En participant au stade 5 Juillet à un gala non-stop en solidarité avec les enfants de Somalie, il avait agrandi la foule de ses fans qui ne se recrutaient plus parmi les mordus du raï de M'dina Jdida, Derb, Gambetta ou dans les contrées reculées de l'Ouest.
On chantait depuis cette soirée du Hasni dans toutes les chaumières du pays. Galou Hasni mate (on a annoncé la mort de Hasni), une chanson prémonitoire pour le chanteur qui avait également chanté El-visa, l'espoir Mazal kayen l'espoir,
El hedda (l'émigration).
Même mort, il dérange
Son enterrement fut pour la jeunesse algérienne l'occasion de crier sa haine contre les fossoyeurs de l'espoir, contre ceux qui croyaient faire triompher les ténèbres sur l'éclat de la lumière.

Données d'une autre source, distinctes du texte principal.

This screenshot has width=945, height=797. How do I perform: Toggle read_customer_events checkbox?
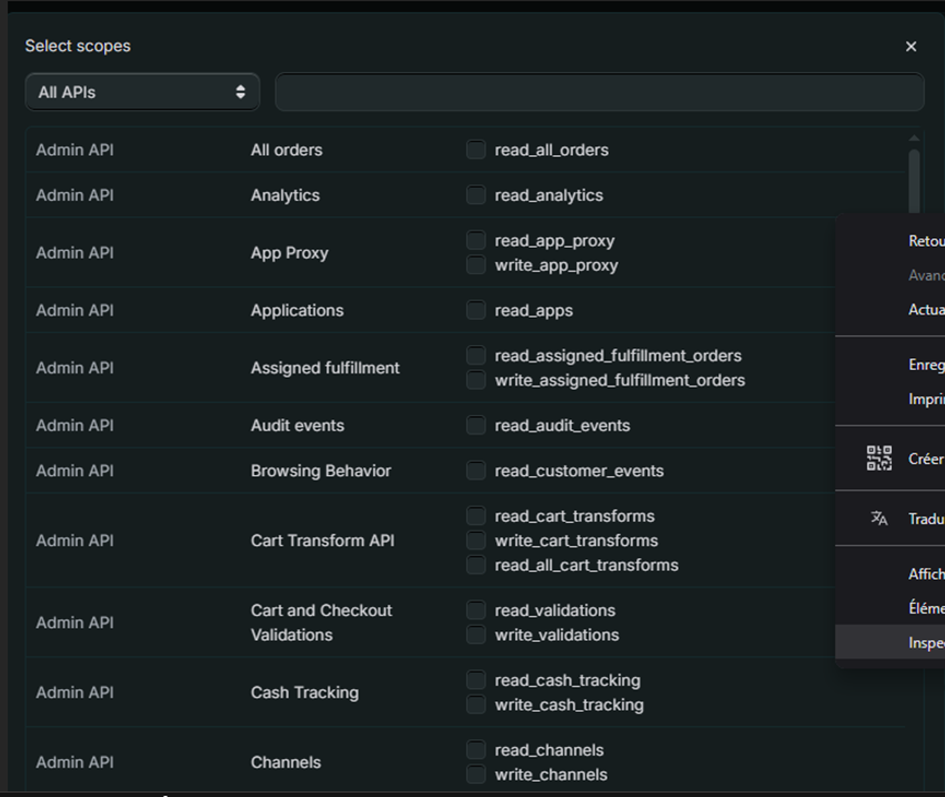coord(476,470)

Mort, Hasni dérangeait encore plus. Il était devenu le symbole d'une jeunesse qui croyait en de meilleurs lendemains, qui refusait d'abdiquer. Ses chansons sont un véritable hymne à la vie. Il ne chante pas le désespoir ou l'abattement. Il chante l'espoir, l'amour et l'avenir. Le petit enfant de soudeur, qui était prédestiné à une brillante carrière de footballeur, avait choisi sa voie. Il avait emprunté les tumultueux sentiers de la chanson. Il avait brillé au firmament avant que son envol ne soit brutalement stoppé par la haine. On a tué Hasni.
Hasni est mort, mais l'espoir est devenu plus fort. Aujourd'hui, sa famille se bat pour faire valoir ses droits. Elle se bat contre ceux qui profitent encore de l'aura du chanteur, ceux qui se font passer pour ses amis pour mieux l'abattre. Elle se bat contre l'amnésie qui s'insinue dans la mémoire collective.
Elle se bat contre mille et un pique-assiettes qui veulent encore profiter avant que la table ne soit desservie. Ceux qui l'aiment se contenteront d'évoquer avec nostalgie son souvenir.
Ceux qui l'aiment se rendront sur sa tombe pour y déposer une fleur. Ceux qui l'aiment iront se recueillir devant la plaque de marbre qui marque le lieu où il a été assassiné. Ceux qui l'aiment continueront de l'aimer. Mais ceux qui voyaient en lui une corne d'abondance promettront encore une fois à ses fans un album exclusif et jureront que le chanteur l'avait enregistré avant de tirer sa révérence. Dors en paix, Hasni !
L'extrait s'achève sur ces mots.